### Exercise:
For the entries below, repeat exactly each line starting with the one that contains "Click the 16.3 MB size beside Tim's avatar" and going on through the one that contains "The image size is (855, 582).", and no others.

Dataset entries

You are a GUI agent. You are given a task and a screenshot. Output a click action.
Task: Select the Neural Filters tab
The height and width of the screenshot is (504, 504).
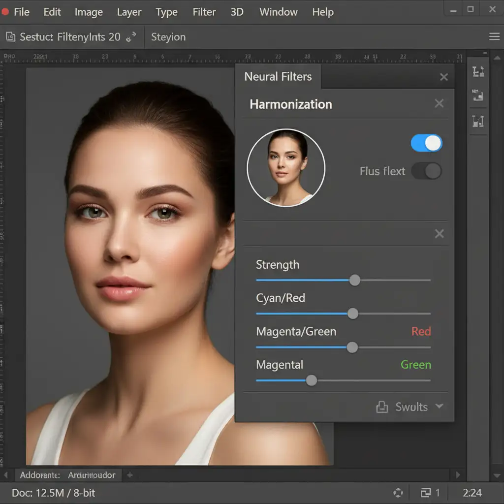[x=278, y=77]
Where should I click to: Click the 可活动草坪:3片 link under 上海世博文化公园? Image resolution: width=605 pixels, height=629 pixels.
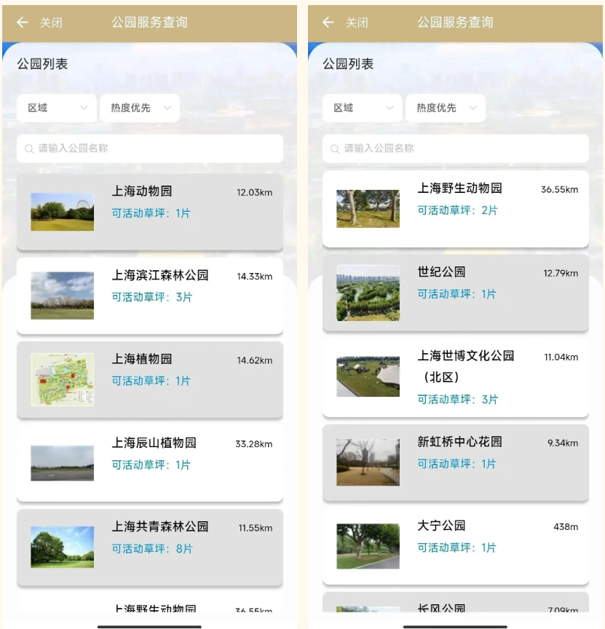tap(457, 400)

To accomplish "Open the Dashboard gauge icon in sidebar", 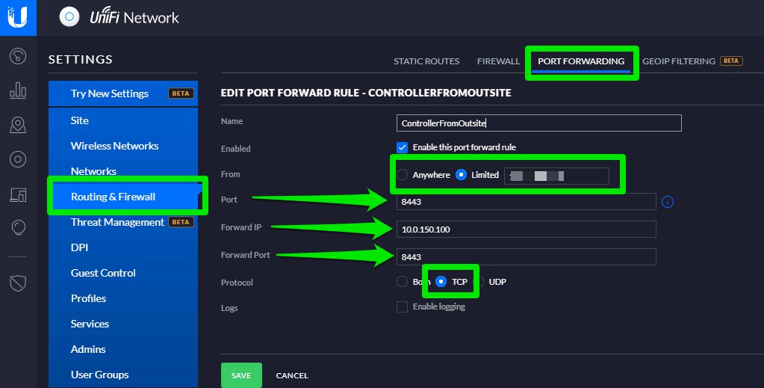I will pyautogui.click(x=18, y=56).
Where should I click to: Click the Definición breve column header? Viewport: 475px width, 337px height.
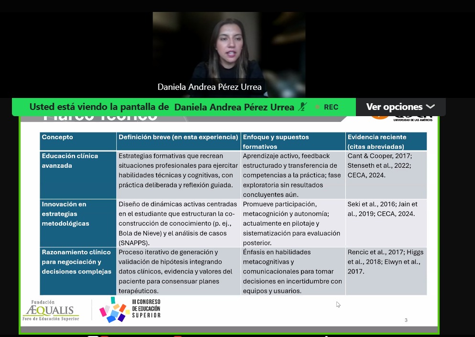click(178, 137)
--
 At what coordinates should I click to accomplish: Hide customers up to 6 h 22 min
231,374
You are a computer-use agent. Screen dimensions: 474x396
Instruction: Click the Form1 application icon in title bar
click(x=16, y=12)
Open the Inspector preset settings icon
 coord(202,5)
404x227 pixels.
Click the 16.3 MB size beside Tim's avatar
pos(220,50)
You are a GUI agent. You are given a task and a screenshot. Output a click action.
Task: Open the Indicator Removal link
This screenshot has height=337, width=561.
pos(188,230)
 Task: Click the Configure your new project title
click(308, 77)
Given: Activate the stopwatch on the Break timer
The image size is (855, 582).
--
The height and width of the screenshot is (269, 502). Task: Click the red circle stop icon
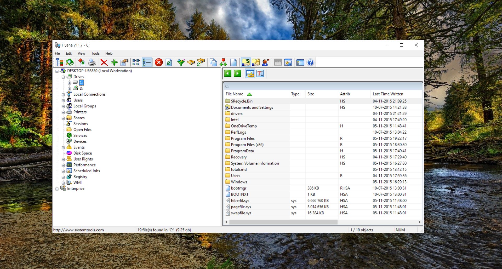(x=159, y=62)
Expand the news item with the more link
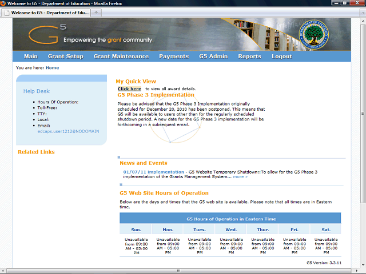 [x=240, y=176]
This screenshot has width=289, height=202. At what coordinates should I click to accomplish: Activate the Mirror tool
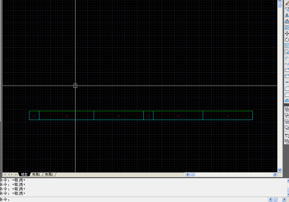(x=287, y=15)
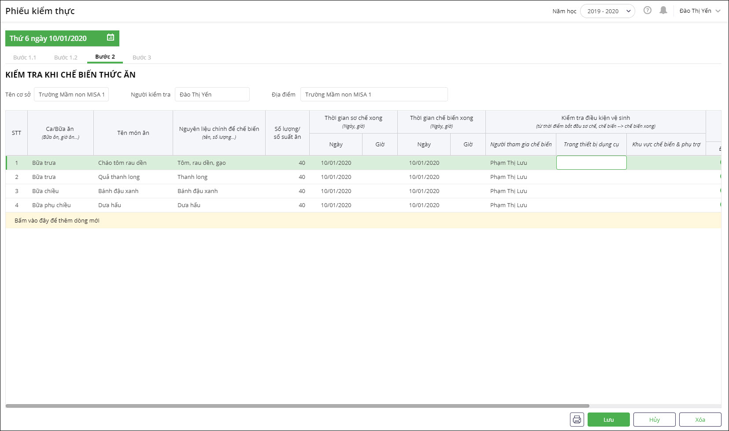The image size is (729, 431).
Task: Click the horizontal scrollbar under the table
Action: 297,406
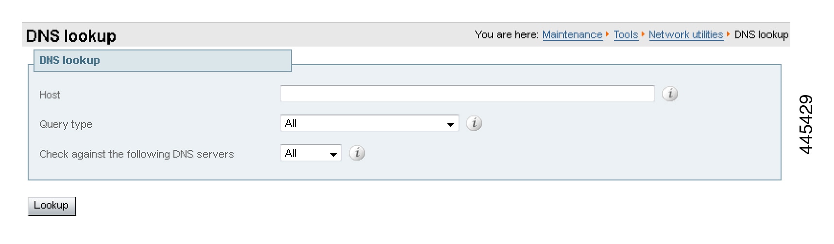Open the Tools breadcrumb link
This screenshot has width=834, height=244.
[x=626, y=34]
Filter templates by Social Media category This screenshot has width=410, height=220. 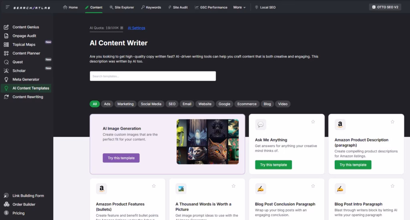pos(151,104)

### Solution:
Click the 16.3 MB size beside Tim's avatar
pos(220,50)
You are a GUI agent. You are given a task and a screenshot. Output a click action.
Task: Open the Indicator Removal link
This screenshot has height=337, width=561.
pos(188,230)
 Task: Click the Configure your new project title
click(308, 77)
Given: Activate the stopwatch on the Break timer
The image size is (855, 582).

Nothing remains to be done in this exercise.